Arsenal’s failure to win a trophy since 2005 has been largely down to two things: their vulnerability in defence and their failure to dig out victories in tight games.
So far this season, however, both areas look greatly improved for Arsene Wenger’s side, with an impressive win at West Ham a classic example of their new solid, winning mentality. You’d be tempted to put in a free bet or two on Arsenal finishing in the top two if City and United keep stumbling throughout the season.
Their defence is looking as settled and reliable as it has done in a long time.
Wojciech Szczesny’s injury was seen as a blow but Vito Mannone has filled in admirably and, barring an error against champions Manchester City, his run in the side has been impressive. Szczesny is still the better ‘keeper and will return when fit, but having two players in the same position in form is a nice headache for Wenger to have.
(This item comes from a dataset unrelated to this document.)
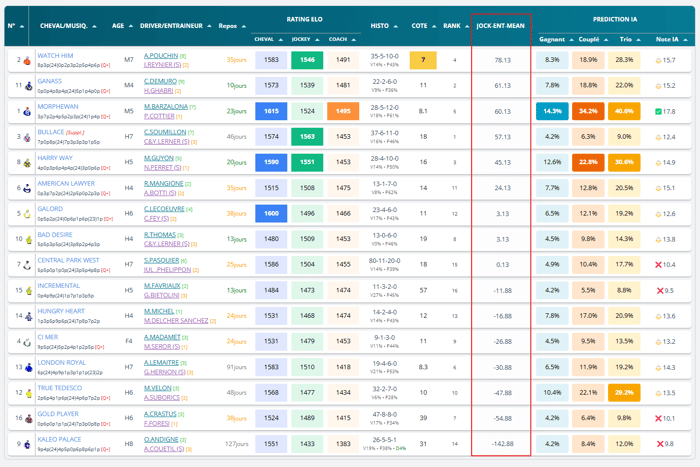Click Harry Way's jockey silks icon

point(26,162)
The two young full backs, Carl Jenkinson and Kieran Gibbs, are both in fine form and are showing maturity beyond their tender years. While Gibbs has been touted as a future England left back for a number of years now, Jenkinson has not, and his performances have been a huge bonus in the absence of the hugely consistent Bacary Sagna. When Arsenal lost 8-2 at Old Trafford last season Jenkinson looked horribly out of his depth, eventually being dismissed on a miserable afternoon for the 20 year old. To have improved so much in just a year is a testament to him.
Wenger has chopped and changed his central defensive pairing frequently, but it doesn’t seem to have affected the side much, if at all. A regular defensive pairing is often the cornerstone of a top side, but Arsenal have three players all vying for a starting place, and they are all equally comfortable playing alongside one another.
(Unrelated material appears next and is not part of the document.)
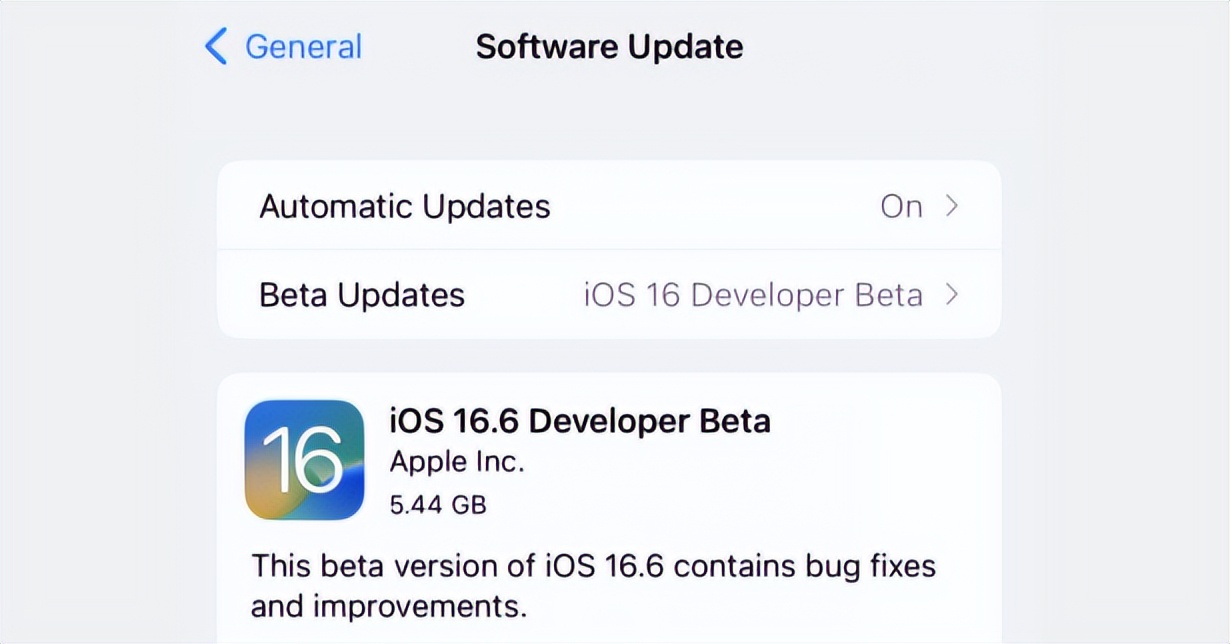View the Automatic Updates On status

tap(903, 206)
Thomas Vermaelen and Laurent Koscielny have carried on their fine form from the end of last season and, barring disappointing displays from both in the defeat to Chelsea at The Emriates, they are a very reliable partnership. Vermaelen has excelled in his role as captain, with his marauding, gutsy style making him a crowd favourite at The Emirates. Koscielny, meanwhile, is one of Arsenal’s most improved players, and although he is sometimes guilty of switching off in crucial areas he is very consistent on the whole.
Per Mertesacker has silenced his critics and adjusted to life in the Premier League superbly. At times last season he was seen as a joke figure by rival fans, with his lack of pace looking like a serious issue. Since then, his positional sense and reading of the game has seen him keep the likes of Sergio Aguero and Luis Suarez very quiet in testing away games. He has shown why he has won 82 caps for German
Steve Bould’s appointment as assistant manager has clearly had a hugely positive effect on the whole team’s defensive work, and Wenger will be delighted with his decision to make the ex-Arsenal defender his deputy.
Another key factor in Arsenal’s new found grittiness has been the excellent displays of Mikel Arteta in the heart of the midfield. When Wenger signed the Spaniard last year it was seen by many as a panic buy, having lost Cesc Fabregas to Barcelona and Samir Nasri to City. After a solid if unspectacular first season at the club he has been one of the standout players for Arsenal this time around, combining a terrific football brain with relentless hard work and the ability to break up opposition attacks.
Since the days of Gilberto Silva, Arsenal have lacked someone who is top class at just sitting in the midfield and not venturing forward. Arteta does this perfectly. The likes of Fabregas, Nasri, Mathieu Flamini and Aleksandr Hleb were all great talents but they lacked Arteta’s discipline and authority. Jack Wilshere’s return from injury will only make this area of the pitch stronger for Arsenal, while Abou Diaby was exceptional before another injury setback. Even Aaron Ramsey, who at times has become something of a fall guy with the Arsenal fans, has played well whenever called upon in recent games.
Experience is a huge factor in Arsenal’s resurgence, with Wenger finally remembering that a combination of older players and youngsters is vital when it comes to trying to win trophies. You only have to look at Wenger’s side of the late 1990′s and the ‘Invincibles’ team to see that.
The nucleus of this current side is of a very good age, with Vermaelen, Koscielny, Mertsacker, Arteta, Cazorla, Podolski and Diaby, among others, all between 25 and 30, and with years of experience at the top level behind them.
Manchester United’s ability to win countless games in the last minute over the years is not down to luck, but actually due to the likes of Ryan Giggs, Paul Scholes and Wayne Rooney gaining years of experience of tight situations. Arsenal are showing progress in that respect now.